REDACCIÓN/LALUPA.MX
Querétaro, Qro., 20 de abril de 2023.- Los órganos de prevención penal deben conformarse con total independencia, autonomía, iniciativa y control, coincidieron especialistas durante el ciclo de conferencias “Responsabilidad Penal de las Personas Jurídicas”, que organizó la Fiscalía General del Estado de Querétaro.

Al abordar el compliance o cumplimiento normativo de una empresa o entidad, Eduardo Navarro, director del máster en Compliance Officer y del curso de Gestión de canales de denuncia en la Escuela de Práctica Jurídica de la Universidad Complutense de Madrid, comentó que el marco del compliance y sus actividades deben de adaptarse a las leyes internacionales y sus réplicas a nivel de cada país.

A su vez, José López del Castillo, con el tema “Responsabilidad Penal de las Personas jurídicas en México”, señaló que el marco regulatorio en el país está en armonía con los acuerdos internacionales que ha firmado el Estado mexicano, y estos compromisos de sancionar y prevenir los delitos desde el mundo de la responsabilidad penal de la persona jurídica se han plasmado en diversas leyes en México.
En las entidades federativas, en los códigos penales de cada estado, también se contemplan estas disposiciones. “La responsabilidad penal de la persona jurídica vive en la prevención. El mensaje que se envía a las empresas, a las organizaciones es: debemos de prevenir el delito, debemos investigar cuando se da un elemento de delito o alguna falta al interior de la organización y debemos de sancionar”, subrayó.

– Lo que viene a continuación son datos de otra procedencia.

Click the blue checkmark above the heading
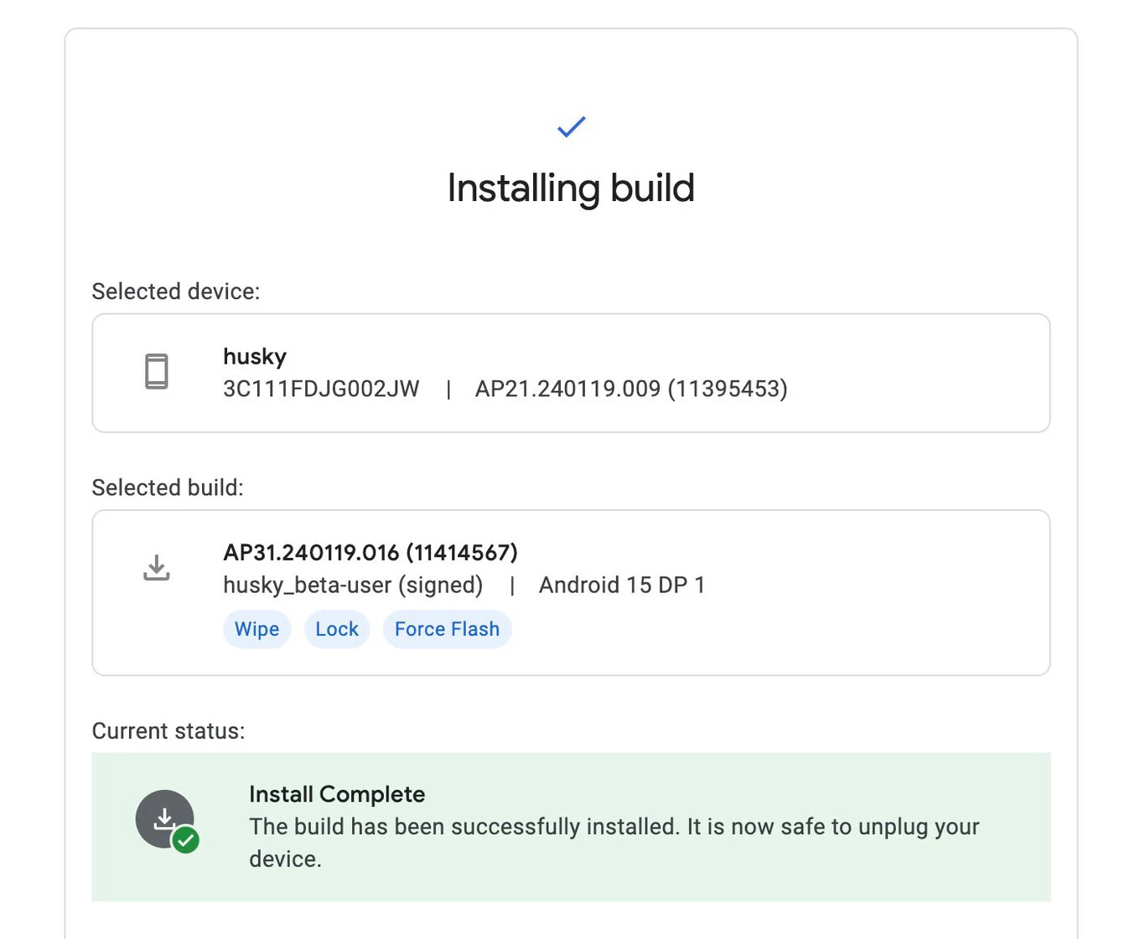Screen dimensions: 1145x939 [571, 126]
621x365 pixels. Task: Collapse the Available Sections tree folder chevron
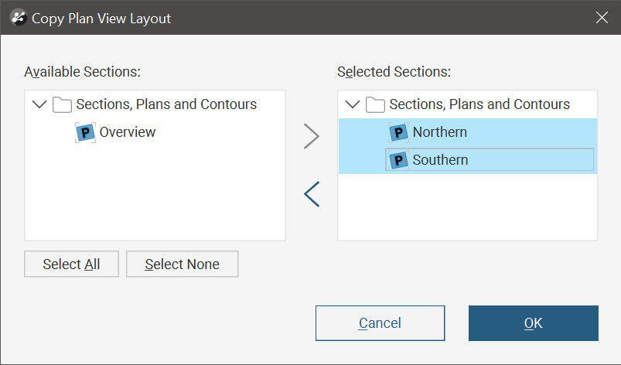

López del Catillo, quien es máster en Compliance Officer por la Universidad Complutense de Madrid y socio de Becompliance, dijo que esto que antes era monopolio del Estado “se ha movido” a la empresa, aunque ésta no sea fiscalía ni ministerio público, pues tiene un límite hasta dónde puede actuar, pero lo que se espera con la legislación es que las empresas desarrollen estas actividades en el mundo de la prevención.
A nivel federal, el Código de Procedimiento Penales dice que las personas jurídicas serán penalmente responsables de delitos cometidos en su nombre, por su cuenta, en su beneficio o a través de los medios que usen, siempre y cuando se haya determinado que existió la inobservancia del debido control.

“Para las personas jurídicas el daño reputacional puede ser mucho más severo que al concluir un juicio sea culpable o sea inocente. Hay organizaciones que no pueden estar sujetas a un proceso donde pierda clientes, haya desconfianza de mis accionistas. Por eso decimos que el Compliance vive en la prevención”.
Agregó que el debido control es un reto en México, pues no se tiene una definición de lo qué es y qué debe contener.

Por su parte, Noelia Romero García, quien fue presentada por Juan Martín Granados Torres, asesor en políticas públicas del Poder Ejecutivo del estado de Querétaro, se centró en el tema “Funciones del oficial del cumplimiento”.

Granados Torres felicitó a la Fiscalía de Querétaro por poner la discusión en el tema común en algo sumamente importante, pues ahora las personas morales cometen más delitos que las personas físicas.

Romero García, quien es vocal de la Junta Directiva de la Word Compliance
Association Internacional y socia de Becompliance, indicó que “el compliance officer es una persona en la que los directivos de una persona jurídica confían para identificar, evaluar, prevenir y detectar sobre el riesgo de compliance, que puede ser definido como el riesgo de ser objeto de sanciones legales, pérdidas o daños a la reputación o imagen y multas derivadas del incumplimiento del marco normativo de las políticas internas o de los códigos éticos aplicables en la organización”.

Apuntó que el compliance officer debe de actuar con total independencia, aunque cercano a los órganos de gobierno, aunque el último garante de su trabajo será el consejo de administración de la persona jurídica.
Precisó que el compliance officer puede ser un órgano colegiado que también debe de tener una cierta independencia. Lo que se recomienda, abundó, es que en los órganos de prevención penal estén los encargados de cumplimiento, los responsables del (área) legal y los responsables del área de auditoría interna, además de tener un perfil variado, con auditores, expertos en derecho y análisis de riesgos.

En resumen, afirmó que el compliance officer debe de tener autonomía, con poderes de iniciativa y control; independencia, para tomar decisiones sin recibir presiones por parte de las unidades de negocio, y comisiones éticas alternativas, con profesionales independientes, que informen a inversionistas y consejos de administración, sin que signifique que estos últimos no sean responsables del cumplimiento de las regulaciones.
En tanto, Javier Puyol Montero, con la ponencia “Compliance, inexistencia del delito e investigación”, de manera remota, comentó que la responsabilidad siempre recaerá en la persona jurídica, al no contar con un órgano que no le permita conocer las irregularidades en las que puede caer.